ИСХОДНЫЙ ТЕКСТ:
^^^^
Первому на Семипалатинском процессе вопрос о разыгравшейся в горах трагедии был задан почему-то уже известному нам Лебонду:
— Скажите, свидетель Лебонд, вы знаете что-либо о семействе, перешедшем на сторону красных, Луговских, что с ним случилось? — спрашивает член суда.
— Ходил слух… но я не знаю! — отвечает тот.
Однако член суда не унимается и даже подсказывает:
— Оно было изрублено, женщины изнасилованы…
— Не могу сказать! — мнется Лебонд.
Он действительно не мог ничего сказать, потому что событие произошло в горах, среди тех, кто уходил в Китай, и недалеко от границы, Лебонд же в Китай не уходил, а остался в России.
— А вы, Анненков, знаете, что семейство, перешедшее на сторону красных
[272], Луговских, по распоряжению вашего офицера сперва было изнасиловано, а потом изрублено? Вы это знаете?! — вскипает член суда.
— Да! — спокойно отвечает Анненков. — Это получилось на основе пьяного скандала.
По другим версиям, трагедии и её жутких последствий можно было избежать, если бы не гонор полковника Луговского. По рассказам современников происшествия, группа женщин и детей, в которой была и семья Луговских, шла к месту сбора членов семей без сопровождения. В пути её встретили полковник Луговских и другие офицеры, которые решили провести их в аул Канагата. Но, как докладывал суду государственный обвинитель Павловский, они перепутали щели и вышли в ту, что ведёт на равнину. Здесь они были остановлены караулом. Караул был пьян. Завязался спор. Луговских выстрелил в воздух. Караул открыл огонь и убил самого полковника, его жену, трёх дочерей в возрасте до 14 лет и ещё несколько семей офицеров. Девочку 12 лет изнасиловали всем отрядом. Затем эти пьяные, разнузданные дикари стали издеваться над трупами… Это творили якобы любимцы Анненкова: сотник Васильев — его приближённый на Уч-Аральском фронте, и сослуживец Анненкова с 1909 года — хорунжий Ганаго. Так ли было в действительности, мне неизвестно. Как мы убедились, событие в протоколе Левитаса — Плетухина — Крейвиса освещается по-другому и о зверствах в нём не говорится.
^^^^
Собранные записи данных:
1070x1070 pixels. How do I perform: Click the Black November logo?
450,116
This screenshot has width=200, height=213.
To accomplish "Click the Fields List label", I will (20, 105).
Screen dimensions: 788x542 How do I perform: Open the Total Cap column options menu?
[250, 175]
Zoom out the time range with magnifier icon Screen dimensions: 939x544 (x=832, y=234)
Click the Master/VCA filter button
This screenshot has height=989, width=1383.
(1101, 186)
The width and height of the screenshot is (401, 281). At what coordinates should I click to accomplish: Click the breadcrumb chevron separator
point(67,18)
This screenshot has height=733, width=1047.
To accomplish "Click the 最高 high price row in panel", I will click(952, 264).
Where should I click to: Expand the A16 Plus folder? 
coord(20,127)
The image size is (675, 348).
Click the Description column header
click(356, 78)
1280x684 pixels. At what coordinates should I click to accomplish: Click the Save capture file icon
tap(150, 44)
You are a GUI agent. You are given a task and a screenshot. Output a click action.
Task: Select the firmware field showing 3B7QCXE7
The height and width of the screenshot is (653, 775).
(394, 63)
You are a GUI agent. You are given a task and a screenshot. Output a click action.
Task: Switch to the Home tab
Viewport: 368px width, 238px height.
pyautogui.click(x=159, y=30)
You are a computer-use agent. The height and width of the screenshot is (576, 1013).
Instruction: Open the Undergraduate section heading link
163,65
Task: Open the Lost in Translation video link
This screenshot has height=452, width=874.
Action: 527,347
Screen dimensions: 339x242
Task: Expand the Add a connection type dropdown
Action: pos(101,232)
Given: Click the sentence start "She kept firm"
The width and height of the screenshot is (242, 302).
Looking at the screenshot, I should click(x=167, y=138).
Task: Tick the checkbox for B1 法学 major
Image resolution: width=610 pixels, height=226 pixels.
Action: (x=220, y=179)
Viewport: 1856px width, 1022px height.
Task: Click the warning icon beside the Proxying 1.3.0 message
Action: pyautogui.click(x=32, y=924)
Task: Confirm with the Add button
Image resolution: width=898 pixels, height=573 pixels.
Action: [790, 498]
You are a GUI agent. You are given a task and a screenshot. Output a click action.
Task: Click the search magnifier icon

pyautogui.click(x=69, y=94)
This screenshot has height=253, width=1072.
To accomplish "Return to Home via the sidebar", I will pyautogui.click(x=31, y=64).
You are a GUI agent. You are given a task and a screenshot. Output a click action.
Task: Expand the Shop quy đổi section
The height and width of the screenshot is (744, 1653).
^^^^
ПИСЬМЕННЫЕ ЗАДАНИЯ:
A - Где, согласно тексту о Семипалатинском процессе, остался Лебонд, не уйдя в Китай?
B - Пожалуйста, перепишите из текста о Семипалатинском процессе всё, начиная с «Первому на Семипалатинском» и заканчивая «сказать! — мнется Лебонд.», и замените при этом «член суда» на «судья».

ОТВЕТЫ К ЗАДАНИЯМ:
A - В России.

B -
Первому на Семипалатинском процессе вопрос о разыгравшейся в горах трагедии был задан почему-то уже известному нам Лебонду:
— Скажите, свидетель Лебонд, вы знаете что-либо о семействе, перешедшем на сторону красных, Луговских, что с ним случилось? — спрашивает судья.
— Ходил слух… но я не знаю! — отвечает тот.
Однако судья не унимается и даже подсказывает:
— Оно было изрублено, женщины изнасилованы…
— Не могу сказать! — мнется Лебонд.